__TASK DIRECTIONS__:
Pictures stay out of the copy. Transcribe exactly the lines from the line with "Sort Arrivals table by Student column icon" through the final line of the records.

__DATA SUPPLIED__:
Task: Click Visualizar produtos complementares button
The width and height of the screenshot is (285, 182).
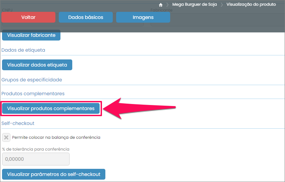Action: tap(51, 109)
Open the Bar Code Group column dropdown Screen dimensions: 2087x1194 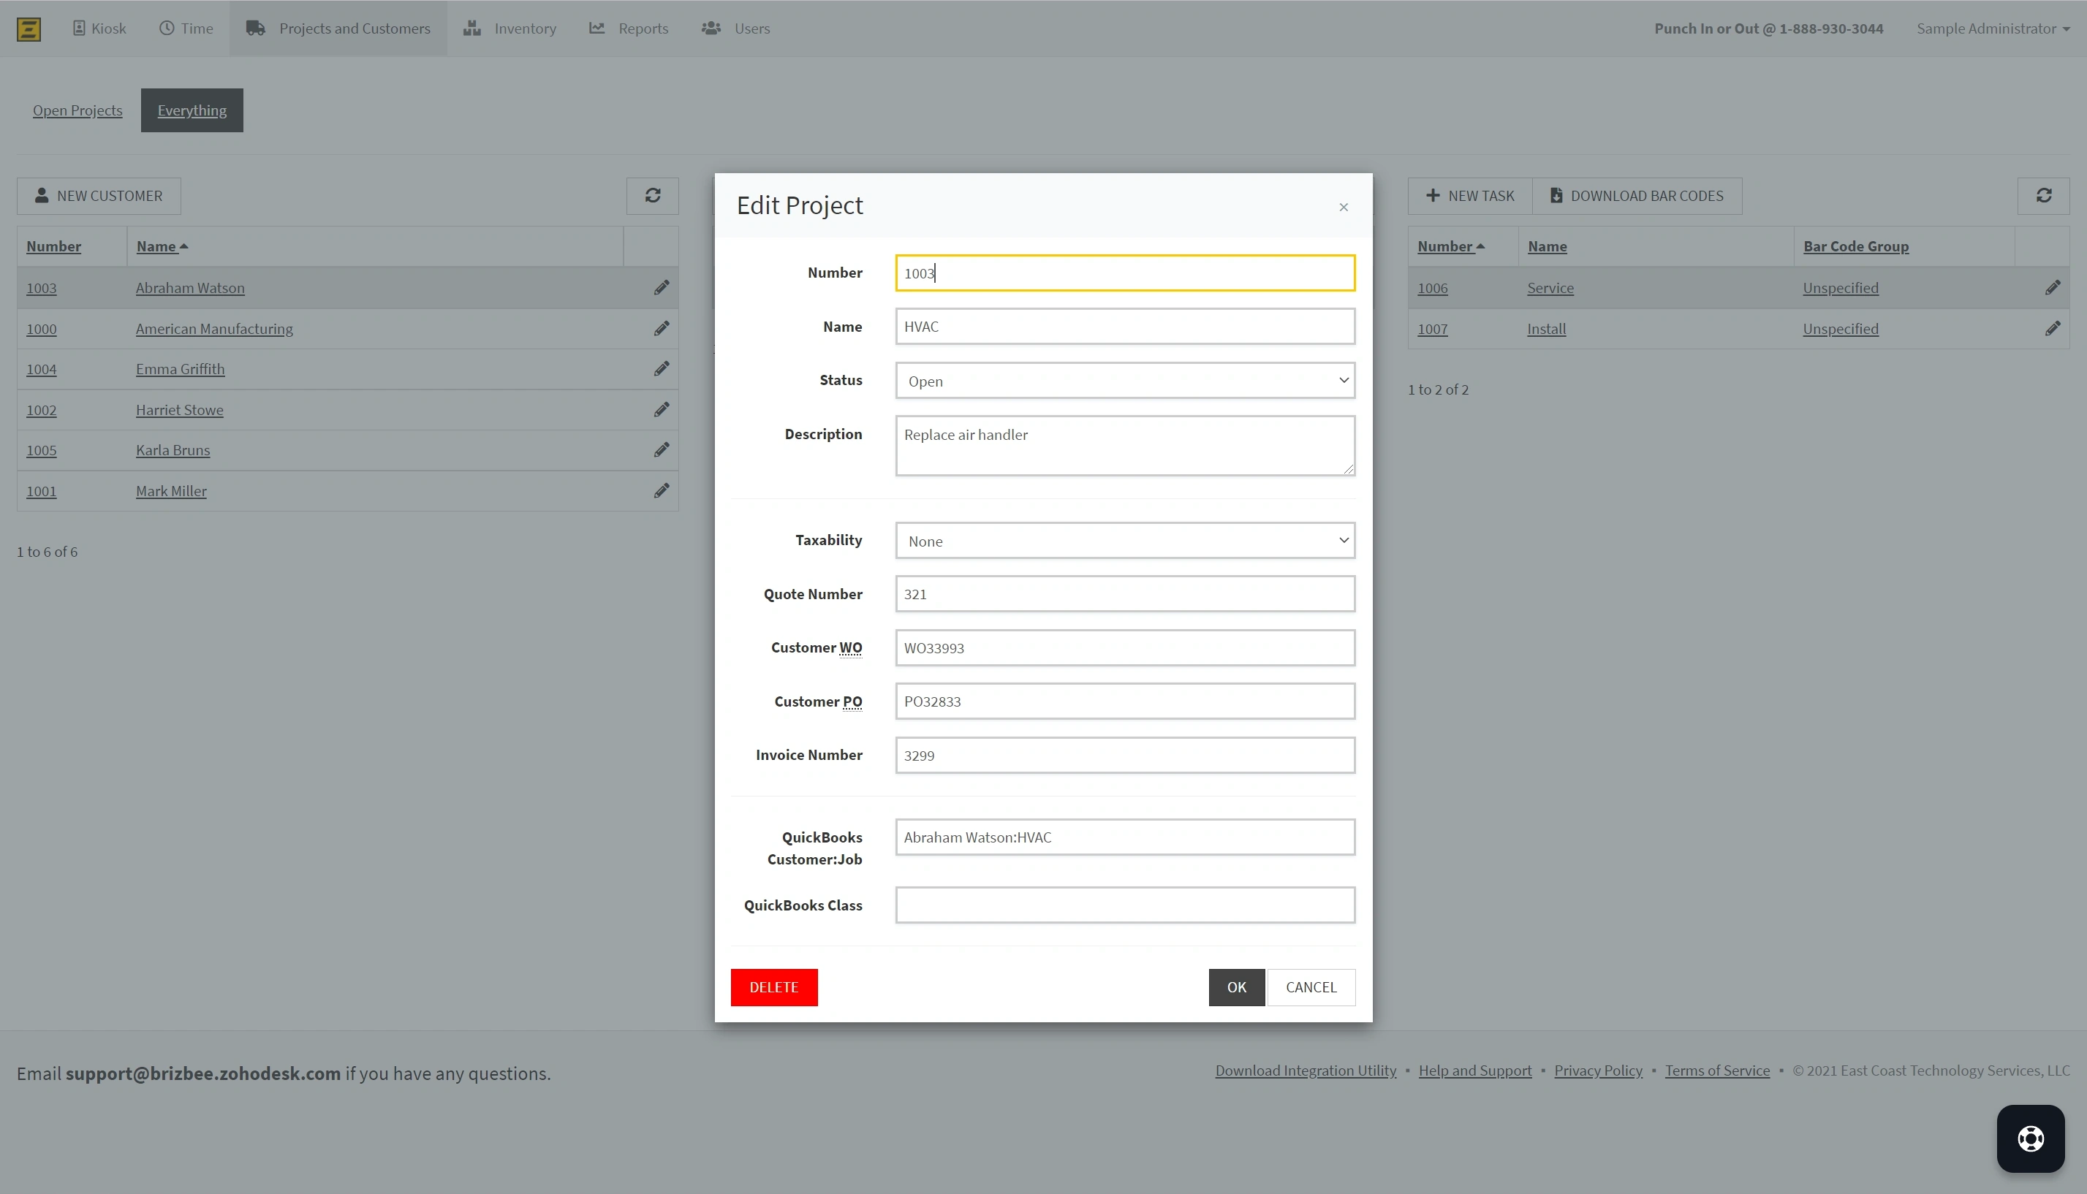pos(1856,245)
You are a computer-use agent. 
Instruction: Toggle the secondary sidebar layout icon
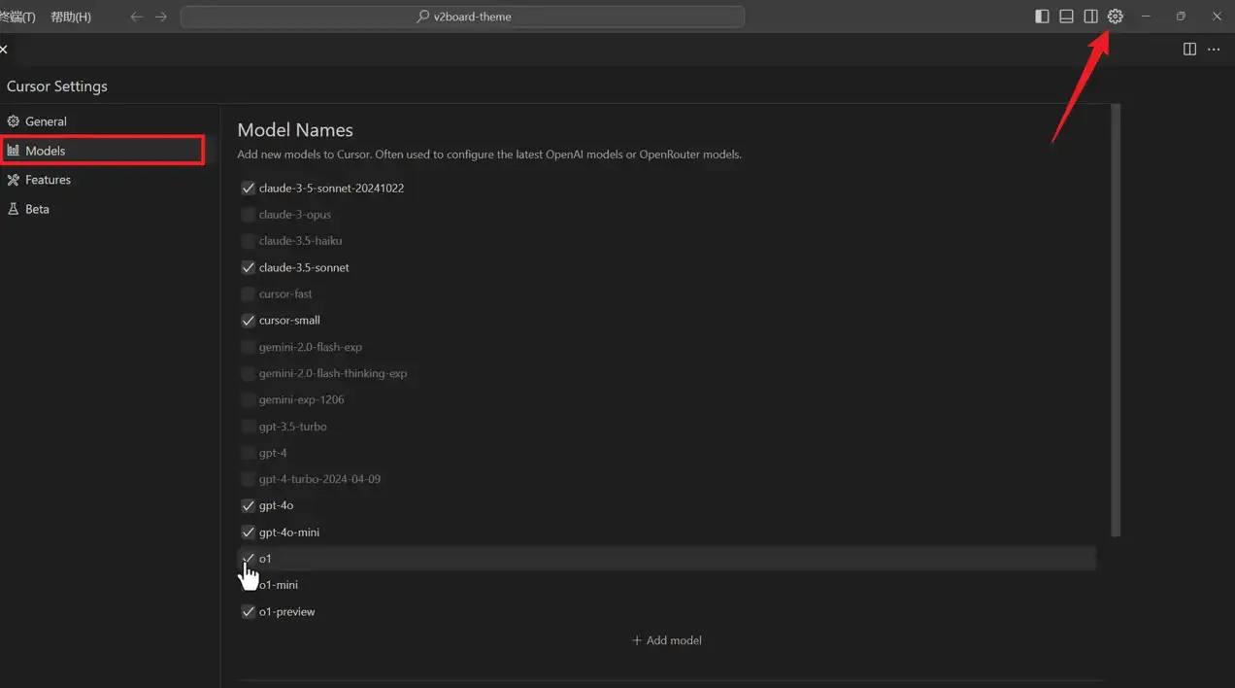1090,17
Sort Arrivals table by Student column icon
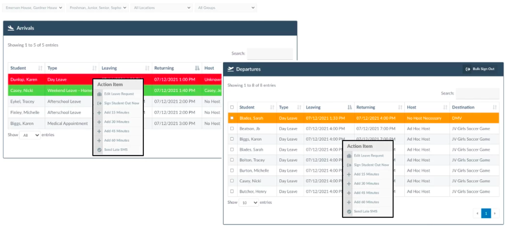The width and height of the screenshot is (507, 226). (x=40, y=68)
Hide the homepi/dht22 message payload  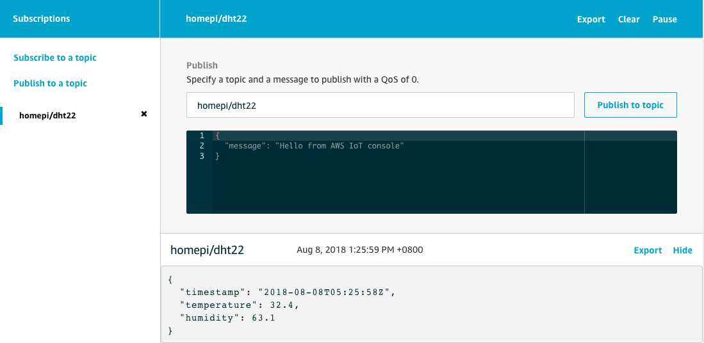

__ANSWER SECTION__:
Sort Arrivals table by Student column icon
The width and height of the screenshot is (507, 226). (x=40, y=68)
Hide the homepi/dht22 message payload  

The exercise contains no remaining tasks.